Notably, in McCready , which concluded that an unexplained fall was compensable, the Court of Appeals essentially applied this more recent rule about an unexplained workplace fall. The court held that the fall "was truly a neutral risk" because "[n]either party could explain the reason for [the claimant's] fall." 41 Kan. App. 2d at 79, 200 P.3d 479. And based solely on the fact the fall occurred at work, the court held "[t]he risk should ... be borne by [the employer]" and that the "injury arose out of [claimant's] employment." 41 Kan. App. 2d at 92, 200 P.3d 479.

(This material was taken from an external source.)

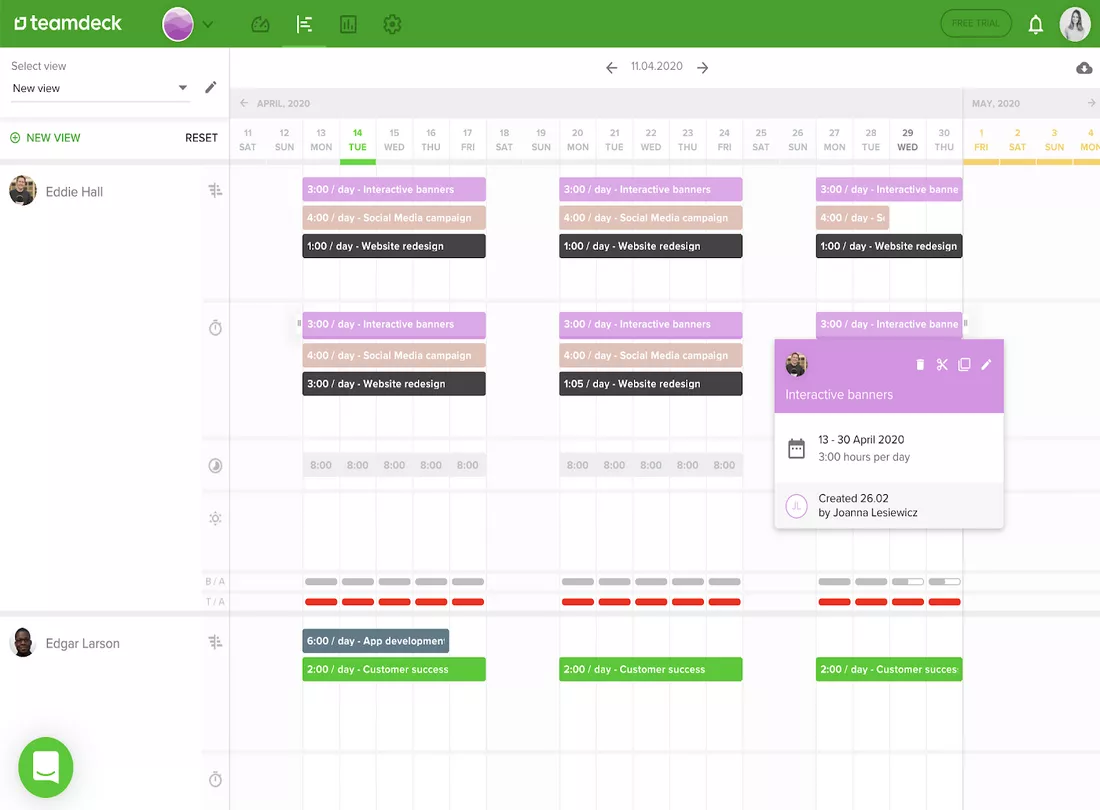The height and width of the screenshot is (810, 1100).
Task: Select Wednesday 29 column header
Action: tap(907, 140)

Proponents of the 2011 amendments identified McCready as an impetus for the legislation. See Minutes of Sen. Commerce Committee, March 9, 2011, Att. 1, p. 2 (Testimony of Frederick J. Greenbaum) (noting proposed legislation "addresses the McCready case in that neutral falls or accidents will no longer be compensable. Again, it requires that there must be a causal connection between the work and the accident."). It seems the Legislature may have intended its new "neutral risk" exclusion to address unexplained workplace injuries—not the idiopathic causes exclusion. But we need not delve too deeply into this and do not decide the meaning of the "neutral risk" exclusion in this case, because Dillon does not claim it supports the Board's decision. Dillon asserts only that the evidence showed Graber's injury arose directly from an idiopathic cause.
We hold the plain language of K.S.A. 2018 Supp. 44-508(f)(3)(A)(iv) renders an injury noncompensable only upon proof the injury or accident arose directly or indirectly from a medical condition or medical event of unknown origin peculiar to the claimant. The term "idiopathic" as used in the caselaw and its definition in workers compensation treatises add persuasive heft to this conclusion.

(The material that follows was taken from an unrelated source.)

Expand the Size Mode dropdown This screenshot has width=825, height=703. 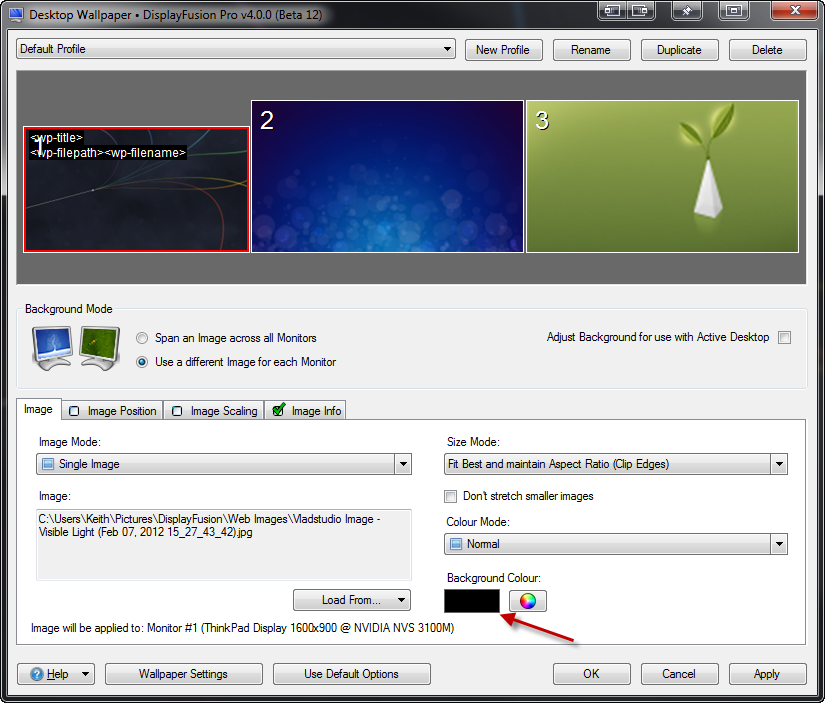(x=616, y=464)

3. There is not substantial competent evidence supporting the Board's finding.
In Bennett , the Court of Appeals discussed the rules applicable to idiopathic conditions when the record established the claimant's workplace accident was caused by a seizure. See 16 Kan. App. 2d at 460, 824 P.2d 1001. And in Bissen , 2004 WL 3048953, at *2-3, there was substantial competent evidence to support a finding that a fall was because of an "idiopathic/personal condition" when there was evidence the claimant fainted.

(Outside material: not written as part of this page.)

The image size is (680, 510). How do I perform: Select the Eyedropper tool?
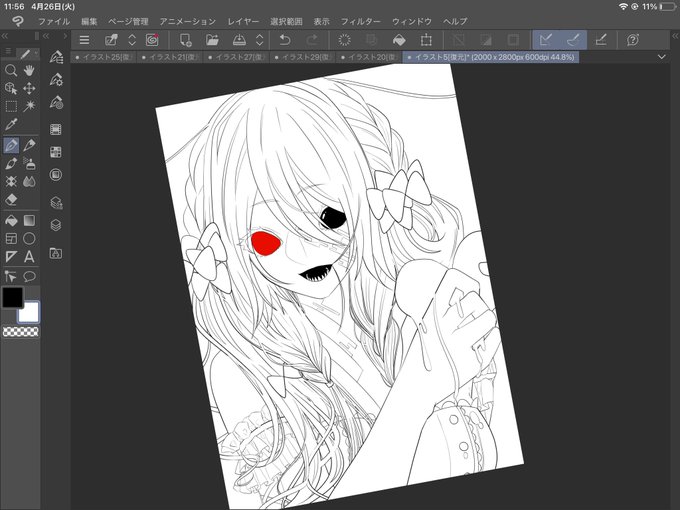[11, 125]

" ‘ "Substantial competent evidence possesses both relevance and substance and provides a substantial basis of fact from which the issues can be reasonably determined." ’ In re Equalization Appeal of Wagner , 304 Kan. 587, 599, 372 P.3d 1226 (2016) ; see Kotnour v. City of Overland Park , 43 Kan. App. 2d 833, 837, 233 P.3d 299 (2010) (‘Although [ K.S.A. 77-621 ] does not define the term "substantial evidence," case law has long stated that it is such evidence as a reasonable person might accept as being sufficient to support a conclusion.’)." Atkins v. Webcon , 308 Kan. 92, 96, 419 P.3d 1 (2018).
There was no evidence tending to show why Graber fell. Necessarily, there was no evidence he fell because of a medical condition or medical event. As a result, there was not substantial competent evidence to support the Board's finding the accident or injury arose directly or indirectly from an idiopathic cause under this statutory exclusion.
We affirm the Court of Appeals judgment reversing the Board's decision. We remand the case to the Board for reconsideration consistent with this interpretation of K.S.A. 2018 Supp. 44-508(f)(3)(A).